Un banquier français, établi au Panama mais retiré des affaires, a accepté de nous parler sous couvert d’anonymat. Il expose un point de vue à contre-courant sur la finance du pays.

Quelles sont les principales caractéristiques du système financier local ? 

Il est fondé sur le dollar, dispose d’un secret bancaire très garanti et de bonnes structures financières – fondations, trusts, etc. Panama n’est pas un centre financier inter­national mais régional. Ni la BNP, ni la Société générale, ni Bank of America, ni JPMorgan ne disposent d’un siège au Panama. Seuls UBS et le Crédit suisse y ont gardé une représentation. Les banques étrangères présentes sont brésiliennes, équatoriennes, colombiennes… 

Le GAFI (Groupe d’action financière) et l’OCDE pointent le Panama comme l’un des paradis fiscaux les plus opaques de la planète. Mais Panama récuse la caractérisation de paradis fiscal. Pourquoi ?

Parce qu’elle est fausse ! Le seul domaine sur lequel on ne paye pas d’impôts, c’est les revenus offshore, supposés devoir être déclarés par leur détenteur dans son pays de résidence. Si Panama est un paradis fiscal, comment expliquer qu’il ait signé un grand nombre d’accords pour éviter la double imposition avec d’autres pays, dont la France ? Sur le plan fiscal, Panama ne diffère pas de la Belgique. Bien sûr, comme la Suisse, le Panama a développé beaucoup d’activités opaques. Mais toute juridiction internationale peut désormais obtenir les informations qu’elle requiert. Ce que le Panama se refuse à faire, c’est délivrer systématiquement toutes les informations sur les comptes ouverts sur son territoire. Il ne le fait que sur requête circonstanciée. Les États-Unis font la même chose !

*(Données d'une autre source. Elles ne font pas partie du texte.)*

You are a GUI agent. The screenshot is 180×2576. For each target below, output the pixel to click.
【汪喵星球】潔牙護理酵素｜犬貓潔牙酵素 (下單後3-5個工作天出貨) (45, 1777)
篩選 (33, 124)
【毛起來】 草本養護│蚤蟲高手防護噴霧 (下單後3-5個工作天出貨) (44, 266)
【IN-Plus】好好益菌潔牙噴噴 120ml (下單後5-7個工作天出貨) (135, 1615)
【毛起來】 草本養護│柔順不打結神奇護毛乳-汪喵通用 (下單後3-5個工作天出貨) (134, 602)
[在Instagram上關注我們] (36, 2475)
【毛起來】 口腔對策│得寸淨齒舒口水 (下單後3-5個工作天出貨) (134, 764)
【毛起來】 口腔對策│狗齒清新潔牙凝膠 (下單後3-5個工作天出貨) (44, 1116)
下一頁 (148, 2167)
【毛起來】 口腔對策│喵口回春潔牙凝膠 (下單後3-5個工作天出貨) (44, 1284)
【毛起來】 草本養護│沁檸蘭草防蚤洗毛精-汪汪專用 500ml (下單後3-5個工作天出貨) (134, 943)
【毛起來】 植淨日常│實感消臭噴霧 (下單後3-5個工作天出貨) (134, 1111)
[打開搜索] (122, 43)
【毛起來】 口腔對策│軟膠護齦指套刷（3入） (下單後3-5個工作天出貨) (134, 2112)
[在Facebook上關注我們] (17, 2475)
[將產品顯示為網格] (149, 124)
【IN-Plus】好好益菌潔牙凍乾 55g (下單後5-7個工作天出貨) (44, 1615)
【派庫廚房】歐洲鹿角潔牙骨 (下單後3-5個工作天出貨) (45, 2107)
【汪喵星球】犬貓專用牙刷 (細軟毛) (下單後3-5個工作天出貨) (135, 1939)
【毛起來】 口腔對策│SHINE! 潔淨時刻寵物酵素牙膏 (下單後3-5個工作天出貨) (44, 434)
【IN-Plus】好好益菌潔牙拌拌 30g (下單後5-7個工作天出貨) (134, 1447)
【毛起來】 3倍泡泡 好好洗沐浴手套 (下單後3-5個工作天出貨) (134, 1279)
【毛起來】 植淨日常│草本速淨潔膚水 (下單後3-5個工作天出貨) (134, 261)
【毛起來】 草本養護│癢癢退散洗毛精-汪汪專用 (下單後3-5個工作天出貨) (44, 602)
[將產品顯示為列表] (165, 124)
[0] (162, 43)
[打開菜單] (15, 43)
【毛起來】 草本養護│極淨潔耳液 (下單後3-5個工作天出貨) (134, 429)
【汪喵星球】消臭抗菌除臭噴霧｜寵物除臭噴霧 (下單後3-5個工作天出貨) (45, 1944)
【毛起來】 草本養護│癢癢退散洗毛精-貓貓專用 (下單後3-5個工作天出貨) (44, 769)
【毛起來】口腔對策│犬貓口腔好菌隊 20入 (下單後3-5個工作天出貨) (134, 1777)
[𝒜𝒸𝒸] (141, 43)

L’universitaire panaméen Miguel Antonio Bernal dénonce une croissance locale « bâtie sur la corruption et le blanchiment ». Il cite en particulier l’immobilier et l’ouverture annuelle de 20 000 nouveaux comptes offshore défiscalisés par le biais de prête-noms.

Ce chiffre me paraît très exagéré. Ensuite, le boum immobilier est une affaire dépassée. Ce qui a eu lieu au Panama n’était pas différent de ce que la Côte d’Azur a connu avec les oligarques russes. Panama est un lieu rêvé pour se retirer. Il y a de la corruption ? Oui, un peu, comme dans pas mal d’autres endroits. Depuis dix-huit mois, les autorités mènent une action assez déterminée. Un président de la Cour suprême et d’anciens ministres sont aujourd’hui emprisonnés, un ex-président encourt un ­procès. On assiste à un nettoyage important.